> TASK DETAILS:
Begin at the line that holds "Image resolution: width=727" and copy each line exactly until the data below ends, including that last line but no pictures.

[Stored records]
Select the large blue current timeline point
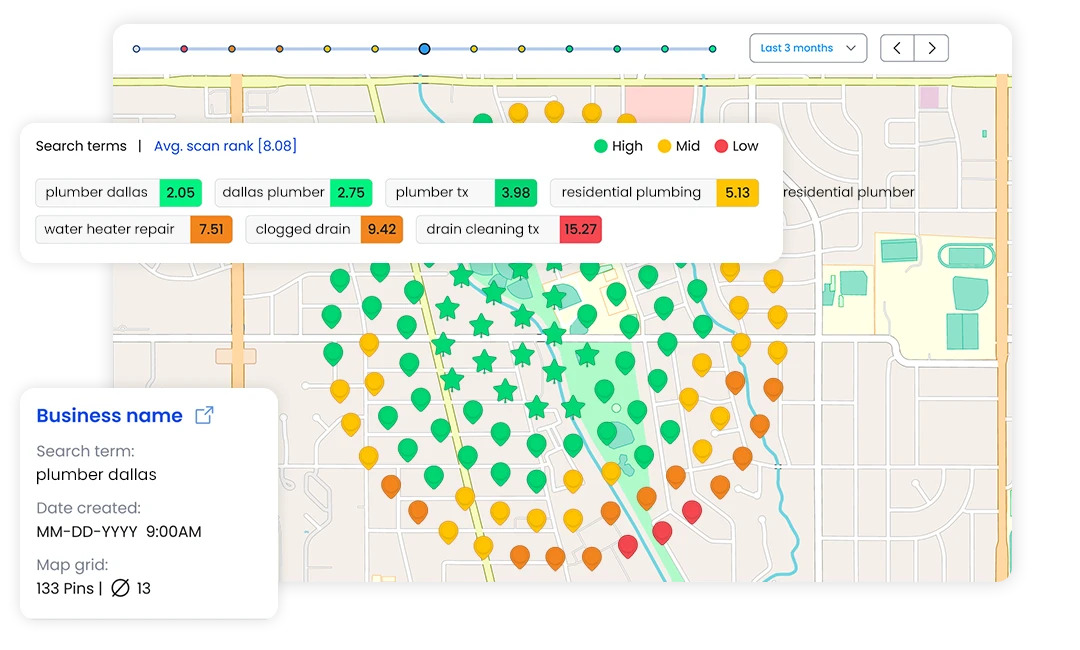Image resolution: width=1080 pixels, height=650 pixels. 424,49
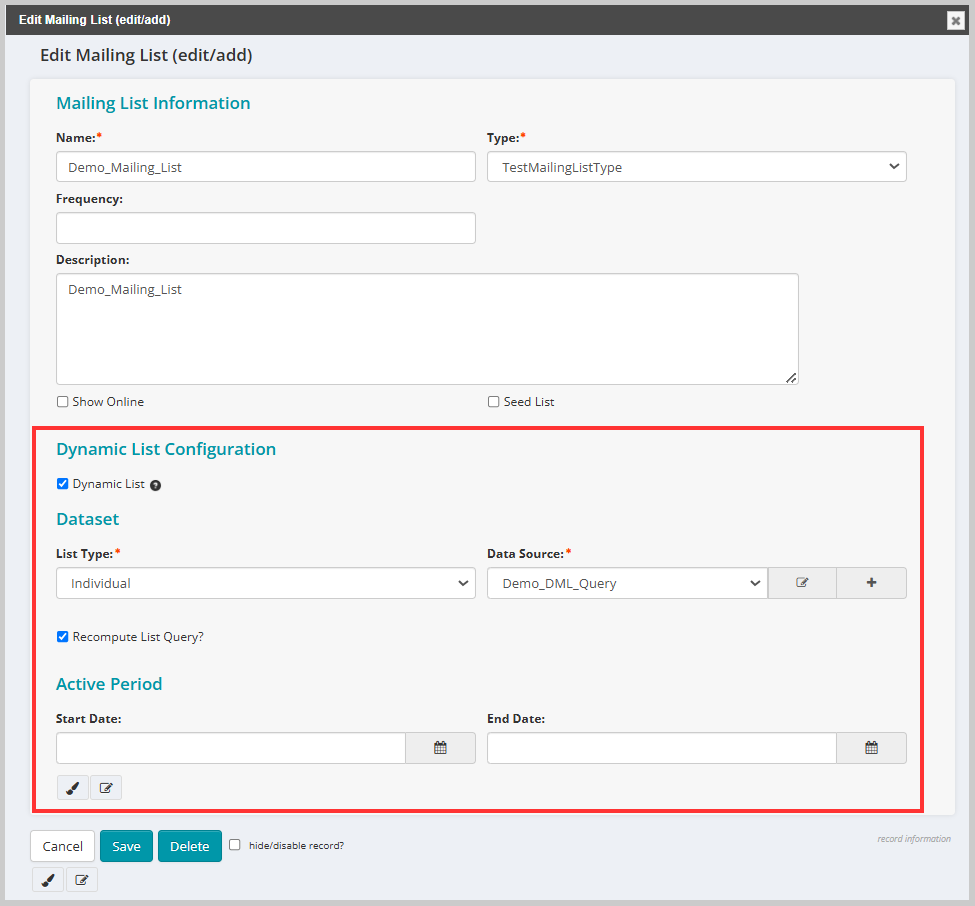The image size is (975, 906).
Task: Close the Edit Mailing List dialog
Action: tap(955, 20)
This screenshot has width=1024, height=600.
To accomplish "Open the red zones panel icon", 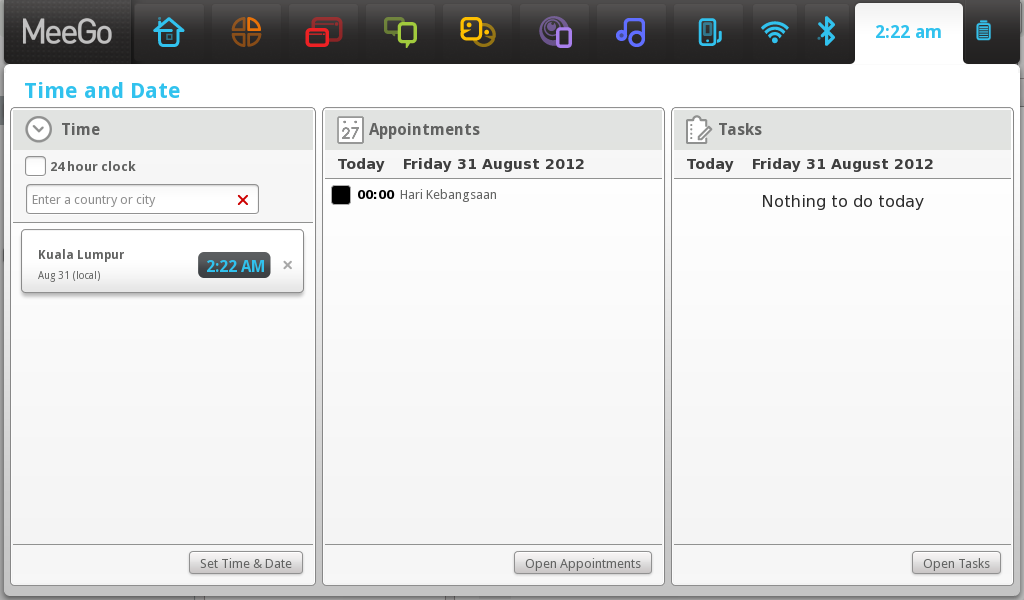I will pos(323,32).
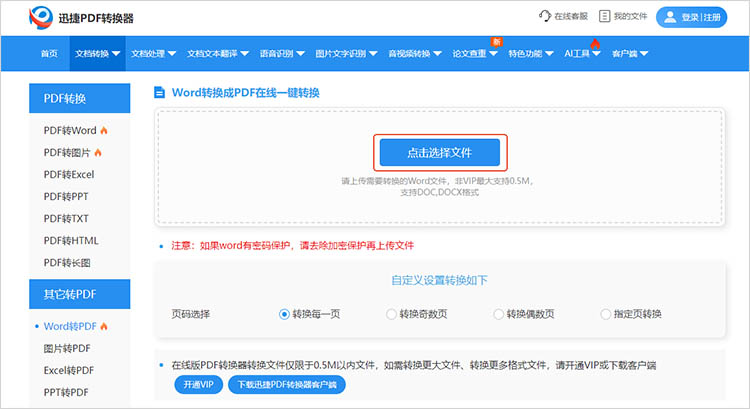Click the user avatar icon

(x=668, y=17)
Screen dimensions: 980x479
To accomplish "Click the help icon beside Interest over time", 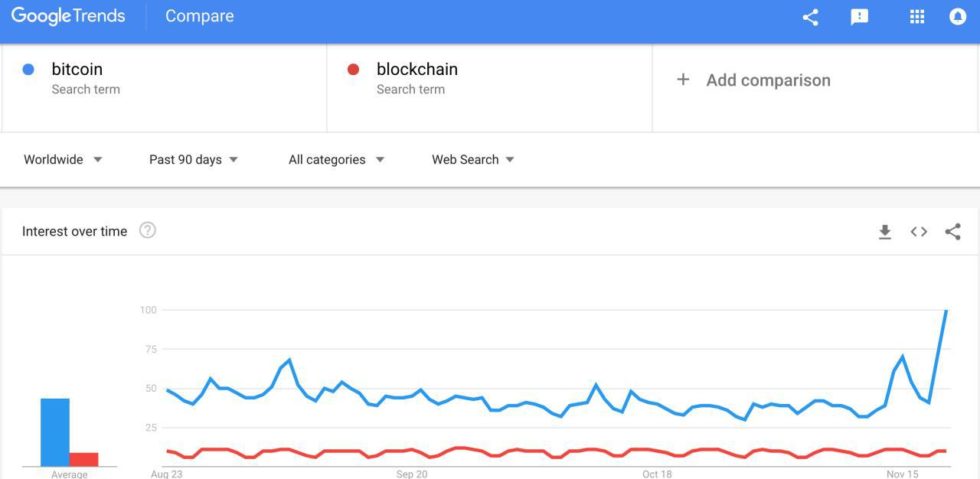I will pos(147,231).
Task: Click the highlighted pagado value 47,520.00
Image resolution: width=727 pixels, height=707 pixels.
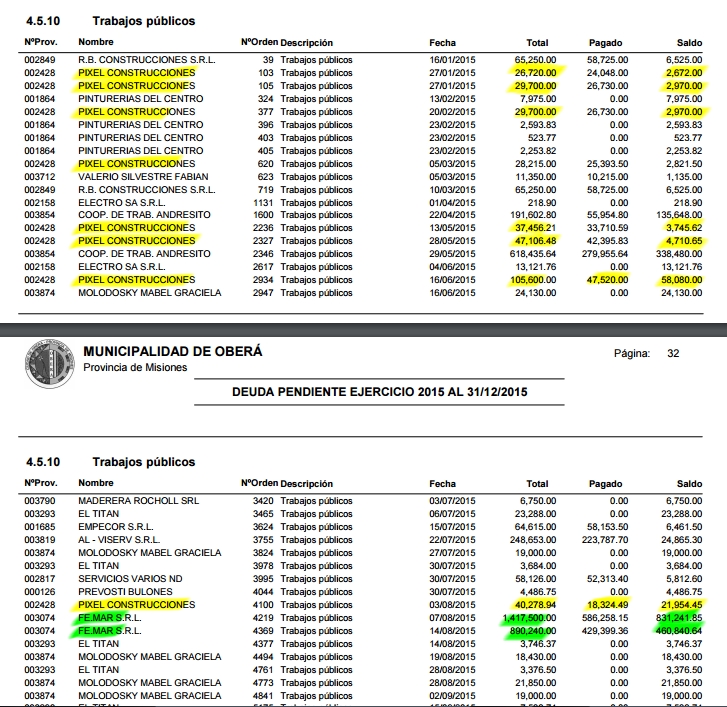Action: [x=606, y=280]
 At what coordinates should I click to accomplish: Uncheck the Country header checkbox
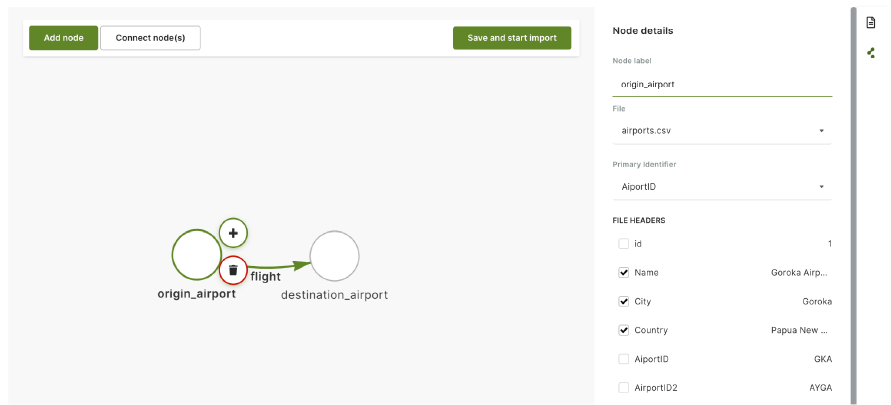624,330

> SOLUTION TO THIS PROBLEM:
Image resolution: width=727 pixels, height=707 pixels.
Action: [x=606, y=280]
 At what coordinates should I click to accomplish: Uncheck the Country header checkbox
624,330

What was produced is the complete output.